After more sanctions, Serbs fear they'll be forced offline

Services by US companies could be curtailed. State Department says it's

By noon, the computer terminals are full at the Internet Cafe in downtown Belgrade.

Miodrag writes an e-mail to his friend in Canada. Milos types away to Beirut. And Dunja Petrovic sends a few words of hope to a professor in Japan.

"I don't want you to feel sorry for me because I take this bravely and proudly," she writes.

There are an estimated 100,000 Internet users in Serbia - and never have they been more reliant on the World Wide Web than now. Some send letters to worried relatives abroad. Some surf the Net for objective news coverage. Others put out desperate appeals to NATO to stop the bombing.
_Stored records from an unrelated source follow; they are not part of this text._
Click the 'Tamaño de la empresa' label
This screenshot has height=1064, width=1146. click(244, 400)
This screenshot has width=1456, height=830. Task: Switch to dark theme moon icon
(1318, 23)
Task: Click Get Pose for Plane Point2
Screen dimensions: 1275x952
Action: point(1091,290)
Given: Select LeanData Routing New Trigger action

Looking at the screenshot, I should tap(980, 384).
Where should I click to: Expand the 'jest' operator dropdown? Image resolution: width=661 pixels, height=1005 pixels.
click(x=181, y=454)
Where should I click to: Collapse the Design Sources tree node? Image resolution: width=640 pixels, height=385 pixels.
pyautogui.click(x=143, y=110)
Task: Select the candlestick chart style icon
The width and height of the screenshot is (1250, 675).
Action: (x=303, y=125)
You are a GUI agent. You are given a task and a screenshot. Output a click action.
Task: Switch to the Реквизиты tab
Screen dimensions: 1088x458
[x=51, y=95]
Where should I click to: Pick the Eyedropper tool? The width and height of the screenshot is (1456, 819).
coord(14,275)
But after a new round of sanctions against Yugoslavia, many fear they will be forced offline.

"There was a rush here [recently] when people heard on the news that the Internet would be shut down," says Borivoj Ivanovic, the Web master at the Maverik Multimedia Center in Belgrade.

Several Internet providers say they have received letters from the American companies that provide them with satellite links, saying service will be cut off because of new sanctions against Yugoslavia.

The possible suspension comes after President Clinton signed an executive order "prohibiting the delivery of any services by a US entity into [Yugoslavia]," according to a letter from Loral Orion, a satellite connector in Rockville, Md.

The US government denies it is trying to cut off the flow of information to Serbia. "The Serbian people deserve access to independent and objective information, whether by the Internet or other media," State Department spokesman James Rubin said May 14.

But the effects of the measure are still unclear. Some Internet servers here could bypass an embargo via terrestrial connections to other countries, such as the Netherlands. But those lines are few and may not have enough capacity for all of Yugoslavia's users.

"[The Internet would] remain alive, but it [would] be much slower," says Mr. Ivanovic, who, with a goatee and baggy clothes, looks and talks much like any other young computer whiz around the world.

At the very least, cutting off satellite connections would lead to a boom in business for those with ground lines. Not surprisingly, the Yugoslav government owns all the terrestrial links - whereas many of the satellite-driven companies are owned by private entrepreneurs.

It could be another example of airstrikes helping the regime and hurting the average Serb, critics say.

"Of course the government [would] benefit," says Jacob Salom, the assistant general manager at Informatika, a private Internet provider that works with small companies. "This [would] slow us down quite a lot - and probably damage revenues." He says his satellite connector, Loral Orion, has informed him that no final decision has been made about how to proceed in light of Mr. Clinton's executive order.

Mr. Salom says it is ironic that most Serbs who use the Internet are progressive, well educated, and not traditional supporters of Slobodan Milosevic, the Yugoslav president. Computers are too expensive for most Serbs to afford, and they are common only in large cities.

Through two popular sites here, Beograd.com and Inet.co.yu, Serbs can warn of incoming airstrikes, find out what's happening in different parts of the country, and try to console one another.

One Serb from the town of Kikinda writes: "We have some good news from the northeast of our Serbia. It is quiet, raining, and we have electricity and water nearly all the time. We are almost ashamed because everything seems to be in order here. And it will be elsewhere, just hang on."

The Internet is also a rare chance to connect to the Western world, where many Serbs dream of going but cannot because of visa restrictions. Many have found a level playing field in chat rooms, where wits and typing speed are more important than ethnicity and religion.

"The Internet is something that is global and democratic," says Aleksander Mutavdzic, the Internet operator at Informatika. "That is something that nobody can cut off."

Mr. Mutavdzic says he will try to build a new connection with anther country in Eastern Europe, or possibly Russia, if his company gets clipped from the American system.

But not all Serbian computer users are about democracy and apple pie. Serbian hackers, some known as the Black Hand, have been accused of assaulting US government and Albanian Web sites.

Chinese hackers have also been accused of disrupting US government sites after the bombing last week of their embassy in Belgrade.